Manne on the evidence is unfamiliar with the Prime Minister's praise on national ABC radio for this paper's support of a carbon tax the day after the tax was released. His discussion of Iraq is untroubled by any understanding of the links between Saddam Hussein's overthrow and the democratic upwelling across the Arab world all this year. Manne, alone of all pundits and politicians we have spoken to this past year, thinks this newspaper brought down Kevin Rudd.
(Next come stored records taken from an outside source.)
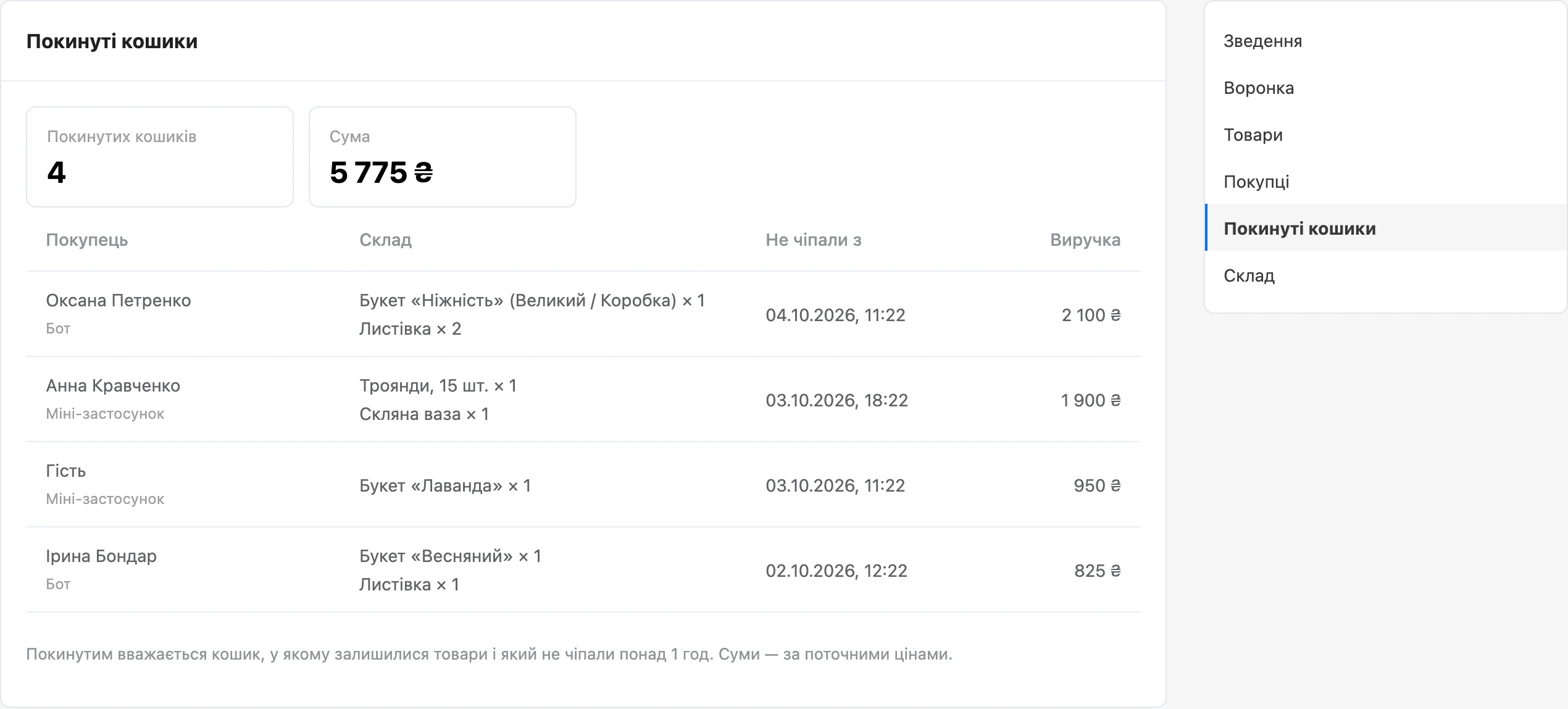The height and width of the screenshot is (709, 1568).
Task: Click the Виручка column header
Action: click(1085, 240)
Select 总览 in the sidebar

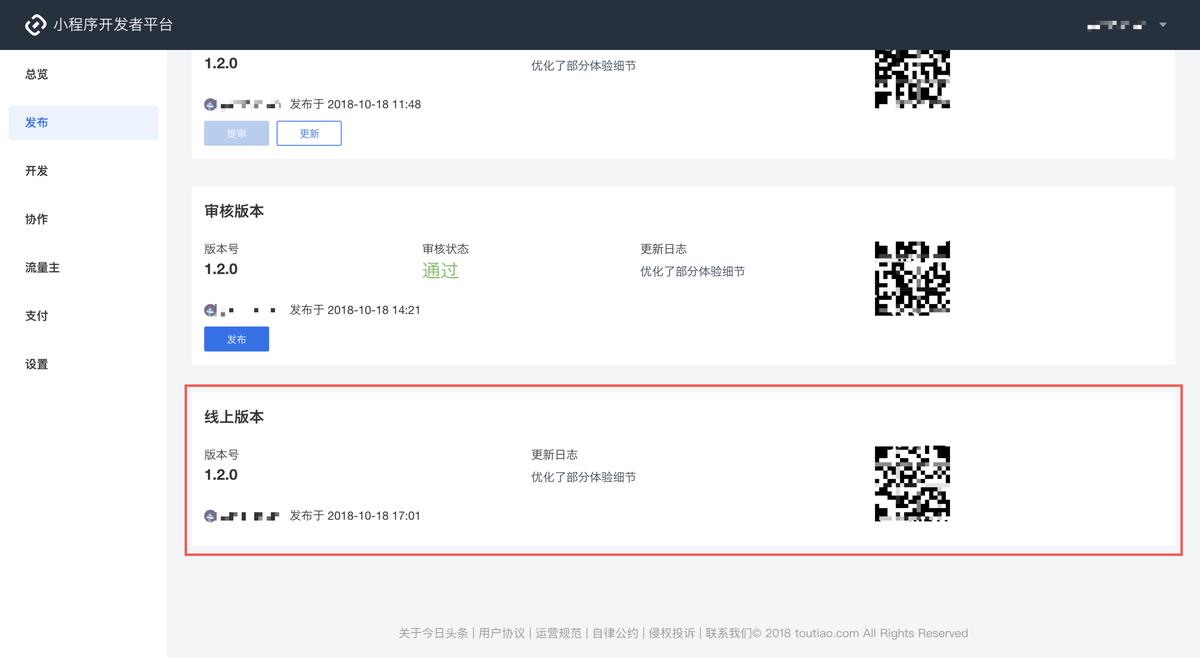[x=36, y=73]
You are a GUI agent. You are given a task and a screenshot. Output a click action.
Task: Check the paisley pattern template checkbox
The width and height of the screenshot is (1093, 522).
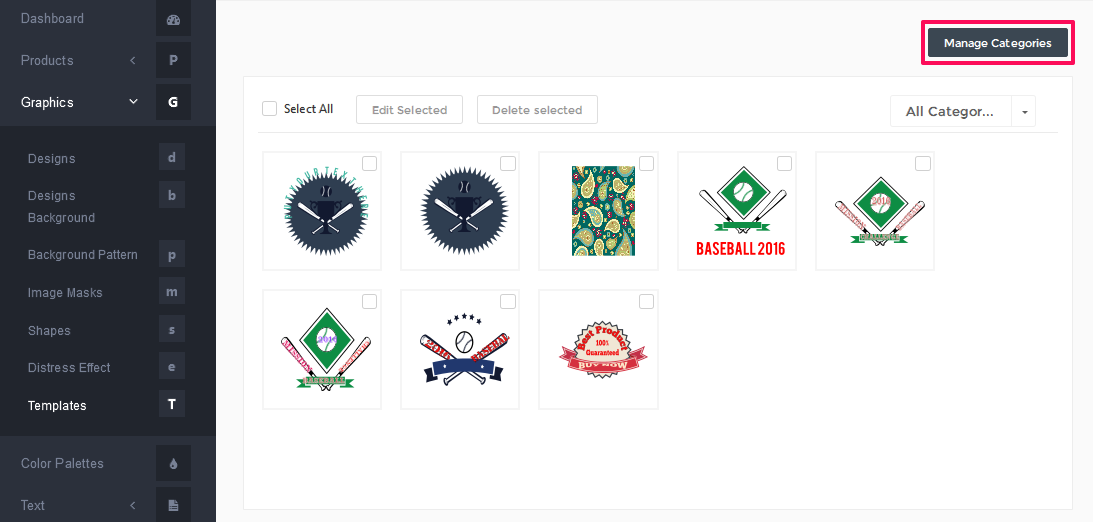coord(646,163)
Never mind Mr Rudd could not muster a single supporter for a spill and had to walk away from the prime ministership.
One is also left to wonder if there is any reason, other than his conversion to Green values, for the timing of this latest essay.
Why, for instance, did he have no complaints about our two-year campaign against the previous government on the AWB wheat for weapons scandal; our Gold Walkley-winning pursuit of the AFP over the harrassment of Dr Mohamed Haneef; our breaking of the children overboard and related Mike Scrafton stories immediately before the 2001 and 2004 elections; or our long campaigns via our relationship with the Melbourne Institute on "Too Much Tax" and "Making the Boom Pay" between 2004 and 2007? Just politics I guess.
Back to my introductory paragraph on Manne's climate change Holocaust analogy. The Australian in the past 10 years has published 29 pieces by climate change "deniers" -- that is, three a year. In that period it has published thousands of news stories, opinion pieces and editorials on the issue. This paper has accepted man-made climate change since the 1980s. But deep-Green Rob Manne is not interested in facts. He wants a media inquiry because, after all his protestations to the contrary during the Howard years, he really is a keen supporter of "silencing dissent", to quote his mentor Clive Hamilton's book.